“To dream the impossible dream
To fight the unbeatable foe
To bear with unbearable sorrow
To run where the brave dare not go
To right the unrightable wrong
To love pure and chaste from afar
To try when your arms are too weary
To reach the unreachable star
This is my quest to follow that star
No matter how hopeless, no matter how far
To fight for the right without question or pause
To be willing to march into hell for a heavenly cause
And I know if I’ll only be true to this glorious quest
That my heart will lie peaceful and calm
When I’m laid to my rest
And the world will be better for this
That one man, scorned and covered with scars
Still strove with his last ounce of courage
To fight the unbeatable foe
To reach the unreachable star”
(The Impossible Dream – The Quest, Mitch Leigh e Joseph Darion)
‘Sonhar o sonho impossível. Lutar contra o inimigo imbatível. (…)’
Em 1965, inspirado no romance Dom Quixote de Miguel de Cervantes, o musical O Homem de La Mancha estreou na Broadway. O musical narra a história de Alonso Quijana, um fazendeiro idoso que enlouquece e decide tornar-se um cavaleiro andante, recrutando Sancho Pança, um camponês, como seu fiel escudeiro, para juntos corrigirem as injustiças do mundo e honrarem Dulcinéia, uma prostituta vista por Dom Quixote como dama virtuosa, cujo nome real é Aldonza. O Homem de La Mancha aborda temas universais: os conflitos entre idealismo e realidade, transformação e redenção, esperança e perseverança. É nesse contexto que é cantada a música que introduz o presente capítulo.

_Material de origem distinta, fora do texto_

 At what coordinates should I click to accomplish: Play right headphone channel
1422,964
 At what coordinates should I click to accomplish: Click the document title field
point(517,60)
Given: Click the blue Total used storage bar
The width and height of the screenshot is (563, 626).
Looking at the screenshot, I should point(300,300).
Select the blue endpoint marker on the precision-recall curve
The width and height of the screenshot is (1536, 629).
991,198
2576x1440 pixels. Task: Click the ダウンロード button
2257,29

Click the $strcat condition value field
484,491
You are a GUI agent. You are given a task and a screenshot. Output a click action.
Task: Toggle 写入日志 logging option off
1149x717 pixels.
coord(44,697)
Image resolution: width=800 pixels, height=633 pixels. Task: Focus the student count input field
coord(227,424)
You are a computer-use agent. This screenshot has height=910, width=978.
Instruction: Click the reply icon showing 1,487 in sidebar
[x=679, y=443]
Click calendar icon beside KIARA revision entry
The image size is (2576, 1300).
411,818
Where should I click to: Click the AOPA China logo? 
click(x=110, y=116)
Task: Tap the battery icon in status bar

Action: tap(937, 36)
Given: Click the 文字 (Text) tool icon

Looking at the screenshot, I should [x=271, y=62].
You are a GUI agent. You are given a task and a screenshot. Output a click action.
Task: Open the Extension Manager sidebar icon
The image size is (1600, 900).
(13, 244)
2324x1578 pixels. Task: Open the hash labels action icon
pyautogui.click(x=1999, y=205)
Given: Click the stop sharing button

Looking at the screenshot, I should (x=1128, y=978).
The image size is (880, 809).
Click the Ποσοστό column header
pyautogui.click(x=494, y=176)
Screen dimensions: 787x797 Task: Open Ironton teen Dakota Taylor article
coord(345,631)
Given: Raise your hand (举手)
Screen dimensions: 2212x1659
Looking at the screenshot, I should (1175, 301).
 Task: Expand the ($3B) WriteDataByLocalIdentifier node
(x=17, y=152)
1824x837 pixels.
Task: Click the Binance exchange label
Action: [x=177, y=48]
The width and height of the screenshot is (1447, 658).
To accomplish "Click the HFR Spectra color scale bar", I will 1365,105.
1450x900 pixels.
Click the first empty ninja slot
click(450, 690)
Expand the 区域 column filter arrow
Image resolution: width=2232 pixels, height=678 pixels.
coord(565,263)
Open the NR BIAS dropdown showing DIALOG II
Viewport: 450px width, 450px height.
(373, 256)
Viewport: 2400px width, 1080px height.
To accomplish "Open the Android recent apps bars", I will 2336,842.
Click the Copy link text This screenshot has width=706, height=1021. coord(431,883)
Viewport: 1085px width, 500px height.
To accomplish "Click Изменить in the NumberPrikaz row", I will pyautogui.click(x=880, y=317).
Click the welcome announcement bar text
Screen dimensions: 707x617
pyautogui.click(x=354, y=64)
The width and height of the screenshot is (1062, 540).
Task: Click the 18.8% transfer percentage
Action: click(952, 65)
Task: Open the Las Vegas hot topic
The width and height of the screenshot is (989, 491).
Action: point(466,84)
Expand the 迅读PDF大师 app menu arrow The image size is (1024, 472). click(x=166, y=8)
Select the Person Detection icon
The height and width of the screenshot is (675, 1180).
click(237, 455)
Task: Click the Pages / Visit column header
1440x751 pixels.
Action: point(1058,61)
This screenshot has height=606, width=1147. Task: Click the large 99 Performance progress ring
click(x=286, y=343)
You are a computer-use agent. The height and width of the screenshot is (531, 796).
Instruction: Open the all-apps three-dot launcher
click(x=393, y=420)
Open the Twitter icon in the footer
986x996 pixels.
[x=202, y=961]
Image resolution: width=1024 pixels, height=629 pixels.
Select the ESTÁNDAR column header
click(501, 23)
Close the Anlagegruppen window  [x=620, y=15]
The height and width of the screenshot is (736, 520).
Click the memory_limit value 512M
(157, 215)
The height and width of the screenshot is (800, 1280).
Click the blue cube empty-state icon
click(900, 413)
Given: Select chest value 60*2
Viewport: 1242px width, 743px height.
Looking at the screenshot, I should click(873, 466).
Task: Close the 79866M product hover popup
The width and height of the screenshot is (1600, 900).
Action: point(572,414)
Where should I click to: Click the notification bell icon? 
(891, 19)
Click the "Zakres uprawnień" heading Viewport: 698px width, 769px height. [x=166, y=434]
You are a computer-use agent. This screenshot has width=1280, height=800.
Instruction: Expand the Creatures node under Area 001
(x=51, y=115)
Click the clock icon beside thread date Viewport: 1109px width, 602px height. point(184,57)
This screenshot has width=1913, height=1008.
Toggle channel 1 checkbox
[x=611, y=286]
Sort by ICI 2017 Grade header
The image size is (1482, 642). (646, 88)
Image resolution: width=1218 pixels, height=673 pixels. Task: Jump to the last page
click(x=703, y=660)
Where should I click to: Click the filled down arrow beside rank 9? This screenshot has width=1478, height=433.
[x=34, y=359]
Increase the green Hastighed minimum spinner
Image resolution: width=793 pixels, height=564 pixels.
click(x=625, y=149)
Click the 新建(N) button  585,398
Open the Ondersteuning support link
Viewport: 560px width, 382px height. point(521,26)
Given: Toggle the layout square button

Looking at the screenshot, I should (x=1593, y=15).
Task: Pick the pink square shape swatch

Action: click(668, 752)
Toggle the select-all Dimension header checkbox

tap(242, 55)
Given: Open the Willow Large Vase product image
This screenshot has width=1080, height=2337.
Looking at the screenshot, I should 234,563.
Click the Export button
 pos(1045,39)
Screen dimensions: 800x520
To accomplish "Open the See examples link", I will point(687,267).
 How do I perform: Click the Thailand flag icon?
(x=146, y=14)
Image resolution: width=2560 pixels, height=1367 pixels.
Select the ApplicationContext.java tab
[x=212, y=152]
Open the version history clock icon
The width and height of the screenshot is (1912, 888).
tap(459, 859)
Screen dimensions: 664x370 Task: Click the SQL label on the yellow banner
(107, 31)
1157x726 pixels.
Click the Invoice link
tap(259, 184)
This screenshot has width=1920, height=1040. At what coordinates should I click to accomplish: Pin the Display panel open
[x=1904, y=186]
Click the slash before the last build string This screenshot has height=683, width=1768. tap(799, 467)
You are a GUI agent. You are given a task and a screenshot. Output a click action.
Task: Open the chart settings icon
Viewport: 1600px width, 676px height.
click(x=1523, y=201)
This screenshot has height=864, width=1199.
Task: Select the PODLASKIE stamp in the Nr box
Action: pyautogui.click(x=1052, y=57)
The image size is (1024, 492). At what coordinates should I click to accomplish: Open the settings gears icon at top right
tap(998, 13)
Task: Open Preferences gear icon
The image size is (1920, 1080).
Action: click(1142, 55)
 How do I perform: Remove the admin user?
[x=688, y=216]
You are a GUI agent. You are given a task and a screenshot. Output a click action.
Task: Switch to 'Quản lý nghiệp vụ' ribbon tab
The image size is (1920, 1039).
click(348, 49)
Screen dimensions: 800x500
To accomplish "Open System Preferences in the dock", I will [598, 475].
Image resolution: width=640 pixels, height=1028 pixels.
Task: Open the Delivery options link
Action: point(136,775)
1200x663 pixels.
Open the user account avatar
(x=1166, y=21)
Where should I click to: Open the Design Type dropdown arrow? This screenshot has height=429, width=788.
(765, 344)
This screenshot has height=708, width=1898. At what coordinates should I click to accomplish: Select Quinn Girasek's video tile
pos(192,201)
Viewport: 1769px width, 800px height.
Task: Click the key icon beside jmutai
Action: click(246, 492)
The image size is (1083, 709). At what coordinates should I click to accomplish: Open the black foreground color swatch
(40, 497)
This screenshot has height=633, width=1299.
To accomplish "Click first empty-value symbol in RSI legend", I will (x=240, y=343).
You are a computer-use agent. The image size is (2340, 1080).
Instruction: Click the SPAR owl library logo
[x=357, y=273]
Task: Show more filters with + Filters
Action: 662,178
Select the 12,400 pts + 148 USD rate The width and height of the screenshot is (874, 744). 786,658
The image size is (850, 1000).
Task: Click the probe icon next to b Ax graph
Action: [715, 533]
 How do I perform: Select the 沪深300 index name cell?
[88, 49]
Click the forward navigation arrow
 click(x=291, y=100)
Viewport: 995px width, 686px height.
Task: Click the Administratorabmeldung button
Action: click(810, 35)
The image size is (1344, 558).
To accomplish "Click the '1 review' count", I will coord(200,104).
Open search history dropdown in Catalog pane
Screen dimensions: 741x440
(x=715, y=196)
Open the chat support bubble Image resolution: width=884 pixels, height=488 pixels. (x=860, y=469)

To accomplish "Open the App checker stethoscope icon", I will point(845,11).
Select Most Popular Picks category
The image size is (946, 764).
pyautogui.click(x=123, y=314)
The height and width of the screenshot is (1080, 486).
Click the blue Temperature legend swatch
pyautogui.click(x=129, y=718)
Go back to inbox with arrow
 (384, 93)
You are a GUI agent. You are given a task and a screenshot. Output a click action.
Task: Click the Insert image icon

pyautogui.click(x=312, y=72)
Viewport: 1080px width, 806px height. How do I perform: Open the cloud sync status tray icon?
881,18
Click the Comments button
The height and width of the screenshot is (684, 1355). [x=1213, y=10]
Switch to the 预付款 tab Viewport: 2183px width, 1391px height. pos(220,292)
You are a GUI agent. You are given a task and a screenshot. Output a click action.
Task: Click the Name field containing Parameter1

Sonhar o sonho impossível e lutar contra o inimigo imbatível é uma escolha intencional e deliberada. Envolve desafiar a realidade na crença de que concretizar uma utopia é possível, basta coragem e perseverança. Foi o que fizemos.
Em 2014, inspirados na tributação sobre o consumo adotada na maioria dos países desenvolvidos, estreamos o projeto “Nossa Reforma Tributária”, no Núcleo de Estudos Fiscais da Escola de Direito da Fundação Getulio Vargas de São Paulo. No ano seguinte, referido projeto informou a criação do Centro de Cidadania Fiscal (CCiF), think tank independente cuja missão institucional era contribuir para o aprimoramento das políticas públicas no Brasil.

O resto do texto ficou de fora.